Este encuentro ha contado con la presencia de la presidenta de la Comunidad de Madrid, Isabel Díaz Ayuso; el vicepresidente primero del Gobierno y ministro de Economía, Carlos Cuerpo; la vicepresidenta segunda y ministra de Trabajo, Yolanda Díaz; la vicepresidenta tercera y ministra de Transformación Ecológica, Sara Aagesen; y la ministra de Educación, Milagros Tolón.

El Santo Padre ha apostado por un «diálogo social que podemos comparar con el arte de tejer redes, que implica encuentro, escucha, diálogo y respeto». Asimismo, ha interpelado sobre «qué es lo que hoy sembramos, qué es lo que florece y qué se marchita silenciosamente en nuestra sociedad; qué valores estamos preservando y cuáles estamos dejando morir».

A juicio de León XIV, «tejer redes es un diálogo entre instituciones centrado en la dignidad humana», reclamando que «la universidad no viva de espaldas al mundo del trabajo ni renuncie a la verdad»; que la actividad empresarial «no vea al empleado como un factor más en la ecuación de sus intereses»; que el arte «no tenga como fin solo a las élites», que el deporte «no sea reducido a espectáculo o convertido en mero negocio»; y que «el progreso tecnológico tome en cuenta a los ancianos, a los pobres y a quienes no tienen voz».

Tras asistir a las interpretaciones artísticas que se interpretaron ante el Pontífice lanzó una pregunta «que nos interpela a todos» como es «qué herencia estamos dejando al futuro y, por ende, qué tipo de comunidad estamos construyendo». En este sentido, cree que «todavía necesitamos aprender a custodiar el alma de aquello que esta genera» y ha añadido que la Iglesia Católica «consciente tanto de sus aciertos como de sus errores a lo largo de la historia, anhela permanecer en diálogo con el mundo contemporáneo».

El Santo Padre ha puesto en valor la aportación de la Iglesia Católica a Europa, al afirmar que «cabe preguntarse con honestidad si el mundo -y en particular Europa- a la que tanto amamos- sería ella misma sin la huella de la fe». León XIV admitió que la Iglesia Católica «a veces camina contracorriente». León XIV se dirigió al mundo del deporte y aseguró que los deportistas «nos enseñan a perder sin odiar, a ganar sin humillar o a levantarse después de caer.

«Dignidad de la persona»

Finalmente, el Papa invitó a los asistentes a «ser hilos nuevos para tejer redes nuevas que armonicen todos los ámbitos de la vida, para entramar una sociedad renovada en donde el tiempo se impregne de eternidad, la cultura custodie la memoria y favorezca el diálogo, la educación promueva la búsqueda de la verdad con espíritu crítico, el arte despierte asombro y genere emociones nobles, la empresa reconozca la dignidad de la persona y el trabajo siga siendo motor de esperanza».

Como antesala al discurso del Papa, tomaron la palabra representantes de los sectores sociales que daban sentido al encuentro.
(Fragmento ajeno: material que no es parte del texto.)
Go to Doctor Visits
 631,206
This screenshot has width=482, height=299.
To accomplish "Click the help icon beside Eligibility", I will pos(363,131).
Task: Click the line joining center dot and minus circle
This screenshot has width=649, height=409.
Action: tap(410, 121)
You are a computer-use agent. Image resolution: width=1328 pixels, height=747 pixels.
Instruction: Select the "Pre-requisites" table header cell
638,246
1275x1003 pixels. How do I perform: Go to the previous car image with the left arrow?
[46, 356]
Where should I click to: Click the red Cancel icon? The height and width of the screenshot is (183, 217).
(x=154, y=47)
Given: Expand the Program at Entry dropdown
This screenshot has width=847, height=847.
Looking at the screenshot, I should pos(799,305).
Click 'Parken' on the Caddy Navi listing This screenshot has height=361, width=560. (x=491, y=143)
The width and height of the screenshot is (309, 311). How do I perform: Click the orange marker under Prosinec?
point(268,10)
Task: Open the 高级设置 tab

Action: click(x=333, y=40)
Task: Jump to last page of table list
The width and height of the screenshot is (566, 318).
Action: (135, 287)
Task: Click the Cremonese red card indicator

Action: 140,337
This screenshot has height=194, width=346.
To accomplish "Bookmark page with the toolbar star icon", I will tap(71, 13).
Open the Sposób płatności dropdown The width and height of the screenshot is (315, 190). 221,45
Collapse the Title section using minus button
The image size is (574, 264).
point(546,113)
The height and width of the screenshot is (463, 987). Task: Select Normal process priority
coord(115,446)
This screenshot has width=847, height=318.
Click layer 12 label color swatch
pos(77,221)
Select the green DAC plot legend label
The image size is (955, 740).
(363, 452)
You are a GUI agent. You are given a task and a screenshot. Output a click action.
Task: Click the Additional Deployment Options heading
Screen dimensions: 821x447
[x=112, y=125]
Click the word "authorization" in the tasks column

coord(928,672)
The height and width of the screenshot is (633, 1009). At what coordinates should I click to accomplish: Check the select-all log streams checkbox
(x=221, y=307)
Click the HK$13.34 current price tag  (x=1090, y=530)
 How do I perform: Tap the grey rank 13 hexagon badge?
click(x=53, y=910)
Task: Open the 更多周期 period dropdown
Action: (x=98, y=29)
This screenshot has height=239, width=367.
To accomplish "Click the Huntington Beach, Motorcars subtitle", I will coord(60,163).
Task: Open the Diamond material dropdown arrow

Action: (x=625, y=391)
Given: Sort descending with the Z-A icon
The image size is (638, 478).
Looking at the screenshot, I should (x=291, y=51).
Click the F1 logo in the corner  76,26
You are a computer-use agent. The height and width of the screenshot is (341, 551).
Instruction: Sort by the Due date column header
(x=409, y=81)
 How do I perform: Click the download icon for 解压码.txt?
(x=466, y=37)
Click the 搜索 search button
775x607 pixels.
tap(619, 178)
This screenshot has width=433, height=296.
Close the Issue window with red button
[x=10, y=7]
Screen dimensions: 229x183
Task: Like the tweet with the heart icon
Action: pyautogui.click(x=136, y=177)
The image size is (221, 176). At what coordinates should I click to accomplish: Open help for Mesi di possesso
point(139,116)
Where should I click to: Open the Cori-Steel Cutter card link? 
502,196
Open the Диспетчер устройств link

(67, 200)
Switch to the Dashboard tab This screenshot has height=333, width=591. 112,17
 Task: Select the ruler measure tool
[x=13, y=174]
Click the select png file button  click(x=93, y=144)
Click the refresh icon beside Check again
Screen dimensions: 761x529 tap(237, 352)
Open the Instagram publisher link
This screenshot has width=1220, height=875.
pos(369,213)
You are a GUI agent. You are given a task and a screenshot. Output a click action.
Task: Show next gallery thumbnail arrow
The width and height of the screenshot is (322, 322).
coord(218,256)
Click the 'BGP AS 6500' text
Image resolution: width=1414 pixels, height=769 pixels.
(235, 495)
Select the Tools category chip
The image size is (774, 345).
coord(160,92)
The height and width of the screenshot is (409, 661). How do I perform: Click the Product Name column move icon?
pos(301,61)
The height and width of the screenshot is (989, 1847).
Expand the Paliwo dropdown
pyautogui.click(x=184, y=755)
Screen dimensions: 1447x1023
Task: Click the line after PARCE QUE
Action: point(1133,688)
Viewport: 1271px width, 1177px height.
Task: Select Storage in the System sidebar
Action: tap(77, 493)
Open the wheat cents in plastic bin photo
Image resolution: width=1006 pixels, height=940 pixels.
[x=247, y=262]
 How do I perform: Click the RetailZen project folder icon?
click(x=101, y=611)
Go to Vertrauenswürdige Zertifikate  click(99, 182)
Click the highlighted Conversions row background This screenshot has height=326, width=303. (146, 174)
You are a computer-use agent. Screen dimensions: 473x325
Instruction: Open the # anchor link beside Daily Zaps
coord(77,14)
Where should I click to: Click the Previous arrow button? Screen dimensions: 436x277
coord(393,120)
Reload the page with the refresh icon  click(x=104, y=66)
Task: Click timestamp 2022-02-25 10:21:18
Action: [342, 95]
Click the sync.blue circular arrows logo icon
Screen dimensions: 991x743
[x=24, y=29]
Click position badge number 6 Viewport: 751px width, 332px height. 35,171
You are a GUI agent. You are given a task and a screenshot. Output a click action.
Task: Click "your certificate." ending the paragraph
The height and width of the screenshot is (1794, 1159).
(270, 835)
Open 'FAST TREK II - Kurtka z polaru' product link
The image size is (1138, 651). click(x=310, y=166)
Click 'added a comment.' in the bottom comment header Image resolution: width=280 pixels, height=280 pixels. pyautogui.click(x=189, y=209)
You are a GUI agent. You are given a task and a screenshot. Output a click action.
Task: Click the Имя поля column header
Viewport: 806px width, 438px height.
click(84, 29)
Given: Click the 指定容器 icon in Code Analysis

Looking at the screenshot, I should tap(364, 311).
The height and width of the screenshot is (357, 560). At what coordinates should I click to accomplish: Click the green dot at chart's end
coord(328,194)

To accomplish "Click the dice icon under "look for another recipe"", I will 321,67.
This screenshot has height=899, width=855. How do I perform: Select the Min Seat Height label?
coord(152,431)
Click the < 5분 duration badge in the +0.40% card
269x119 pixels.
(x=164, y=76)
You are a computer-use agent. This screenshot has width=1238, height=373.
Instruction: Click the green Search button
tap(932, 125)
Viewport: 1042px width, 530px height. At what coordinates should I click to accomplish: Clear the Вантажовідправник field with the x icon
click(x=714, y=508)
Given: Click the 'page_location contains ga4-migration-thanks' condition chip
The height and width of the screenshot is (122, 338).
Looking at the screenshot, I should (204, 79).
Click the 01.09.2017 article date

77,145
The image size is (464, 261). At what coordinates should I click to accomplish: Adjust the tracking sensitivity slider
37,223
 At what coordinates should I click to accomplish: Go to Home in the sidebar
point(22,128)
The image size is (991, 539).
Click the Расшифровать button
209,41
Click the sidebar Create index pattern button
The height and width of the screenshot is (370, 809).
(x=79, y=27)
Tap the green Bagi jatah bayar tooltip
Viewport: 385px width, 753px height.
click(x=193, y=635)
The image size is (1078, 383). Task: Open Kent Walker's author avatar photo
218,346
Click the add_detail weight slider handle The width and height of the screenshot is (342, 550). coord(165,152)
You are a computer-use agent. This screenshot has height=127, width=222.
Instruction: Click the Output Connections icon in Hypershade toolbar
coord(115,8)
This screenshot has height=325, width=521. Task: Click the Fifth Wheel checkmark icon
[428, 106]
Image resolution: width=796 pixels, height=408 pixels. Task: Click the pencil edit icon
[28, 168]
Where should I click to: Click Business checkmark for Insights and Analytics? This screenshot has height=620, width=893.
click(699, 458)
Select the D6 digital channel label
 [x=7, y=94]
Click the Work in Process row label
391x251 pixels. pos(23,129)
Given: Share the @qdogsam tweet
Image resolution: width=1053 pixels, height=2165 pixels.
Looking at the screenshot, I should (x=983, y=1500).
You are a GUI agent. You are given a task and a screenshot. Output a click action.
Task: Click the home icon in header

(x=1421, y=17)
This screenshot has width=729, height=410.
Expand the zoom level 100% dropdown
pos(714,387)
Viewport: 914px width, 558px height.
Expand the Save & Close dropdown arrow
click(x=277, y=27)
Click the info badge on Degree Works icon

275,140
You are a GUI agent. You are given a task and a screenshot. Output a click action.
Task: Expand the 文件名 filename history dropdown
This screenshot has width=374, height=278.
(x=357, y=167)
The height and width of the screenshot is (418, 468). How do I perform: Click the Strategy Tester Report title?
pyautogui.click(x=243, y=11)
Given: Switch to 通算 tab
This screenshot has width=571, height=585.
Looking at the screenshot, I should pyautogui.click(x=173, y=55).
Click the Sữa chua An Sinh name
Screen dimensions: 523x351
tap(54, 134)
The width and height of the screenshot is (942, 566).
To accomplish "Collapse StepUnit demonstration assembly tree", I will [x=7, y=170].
Uno de los más emotivos ha sido el de Antonio Banderas, que ha recordado cómo se inició en el camino de la fe con la Semana Santa de Málaga y aseguró que «he sido víctima del hechizo de Dios».

Por parte del sector empresarial, han tomado la palabra el presidente de la CEOE, Antonio Garamendi; de Cepyme, Ángela de Miguel; así como los secretarios generales de UGT, Pepe Álvarez, y de Comisiones Obreras, Unai Sordo. Cuando inició su intervención éste último, algunos asistentes iniciaron una pitada, pero una parte del público pidió silencio.

En representación del deporte, defendieron sus valores las deportistas olímpicas Carolina María y Teresa Perales.